冬に入り、足止めされることになった二人は、とある山里に厄介になっていた
村長(むらおさ)なる人物はよく出来た人柄で、アメリアがあやかしだと分かっても拒むことなく受け容れてくれた
『ワケありな旅なのでございましょう。困った時はお互い様です。さあどうぞお上がりになってください』と。
そうして、村長の家に世話になることとなった
二人は村長の好意によりこの家に厄介になっていたが、この家に厄介になっている者はもう一人いた
内海からこの山々そうして山を越えたところにある海一体を治めている藩の同心、木ノ内又左ヱ門である

先月、正月から幾ばくもない頃お上より御触れ書が諸藩に廻った
それは、異国より輸入もしくは、抜け荷として入ってくる品々の一斉取締りが通達された
中央府城内、奥の院にて、多くの女達が将軍の気を惹こうとあらゆる魔道具、若さを保つ為の血や薬といった品々などを大量使っていることがわかった。あやかしの品々規制に躍起になったお上は都市中及び各藩に、規制品の取締りと実態調査などをすることを通達
同心 木ノ内又左ヱ門は藩内各所の漁村や港を回り、実態調査をしていた
しかし、この山里に来たが途中、峠が雪に覆われ立ち往生することとなり、村長の所へ身を寄せていた。
一つ屋根の下にあやかしとあやかしを取り締まる役人とが一緒になってしまったワケだが、アメリアを木ノ内殿と会わせるわけには行かずに、雅之進は病弱な妻が部屋で臥せっていると伝えていた
「お内儀どのの調子はいかがでござるか?」
土間でくつろいでいると木ノ内殿が酒を持ってやってきた
「村長どのによくよくして頂きいくぶん元気になり申した」
「それはよくかったでござるな」
「ありがとう存じます」
「菊池殿?菊池殿はおそらく都の同心ではないかと思われますが如何か?」
「・・・さよう。されど“元”同心であります」
「元・・・。いや、立ち入ったことを失礼し申した」
「なんの。

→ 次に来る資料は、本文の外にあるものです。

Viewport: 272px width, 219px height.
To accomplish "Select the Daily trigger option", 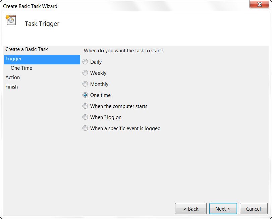I will (x=85, y=62).
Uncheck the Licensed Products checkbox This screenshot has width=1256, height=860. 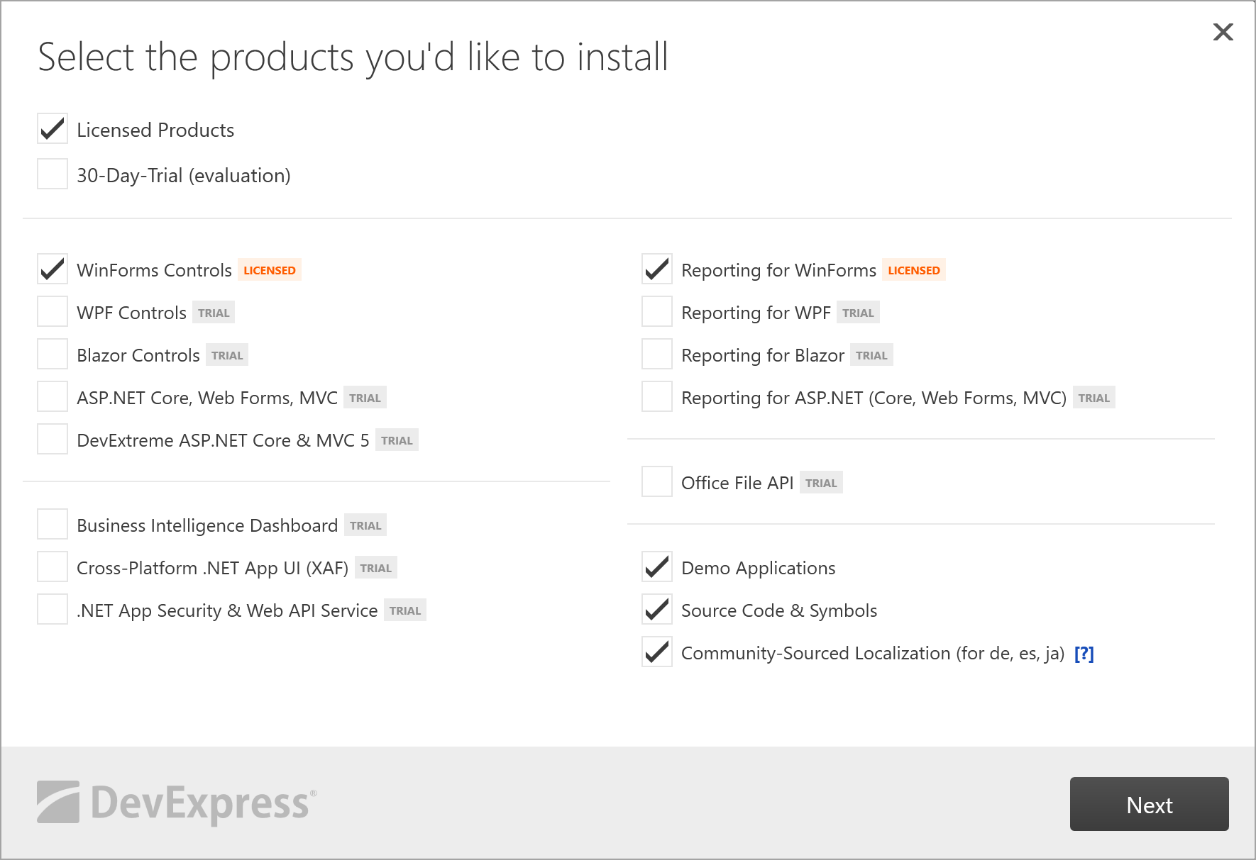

この働き盛りに何故と不審を抱かれるのは致し方なく」
「・・・お内儀の具合はよろしくないので?」
内心まずいなと思った。同心であった自分とアメリアの関係。この話の流れにまずさを覚えた雅之進は曖昧にして話を逸らすことにした
「・・・。・・・木ノ内殿はまだ娶られていないのですか?」
「いや。これは・・・お役目、お役目と言い訳をして縁談も先延ばしにしている次第。なかなか、これはと思う女子がおらぬのですよ」
「そのお気持ち分かりますぞ。私もあれと結ばれる前は同じでした。お役目を理由によくかわしていたものです。女子であれば、女郎や夜鷹なぞを相手にすればいいと考えていましたな。木ノ内殿もどこかで良い女子とめぐり合われると良いですな」
「そうですな。されど、まだまだそのようなことは先になりましょう。お上からのお触書のこともありますしな」
そう言うと木ノ内殿はぐいと酒を呷った

火にあたりながら酒を飲めば当然、体が熱くなる
酔い覚ましに外に出てみようと言うこととなった

外は一面の銀世界
山里は人気もなくただ風が緩く吹いている

と、
向こうから人影がこちらへ向ってくる
だんだん見えるにつれ女であるようだ
どこに行くともない二人は道に突っ立ってその様子を眺めていた
女は白い着物に青い帯を締めている。髪は銀髪だが年老いているわけではなくむしろ年頃の娘、近くまで来た頃にはその驚くような美貌に目を奪われた
女は二人を避けようとはせず、二人の間を通り過ぎた

“・・・ーーー、ーーーー”

通り過ぎる時、何かを囁かれたような気がした
そして一瞬、首にチクリとした感触があった
女はそのまま去っていく
気が付けば二人して呆けたように突っ立っていた
「木ノ内殿、酔いも醒めた頃ですし戻りましょうぞ?」
「む?ああ。そうですな」
再び女の方を見たが、もうその時はどこに消えたかその姿を捉えることはなかった

「おかえりなさいませ」
「ああ。今戻った」
部屋に戻ってきた雅之進は手桶の水で顔を洗った
「下の役人はどうでした?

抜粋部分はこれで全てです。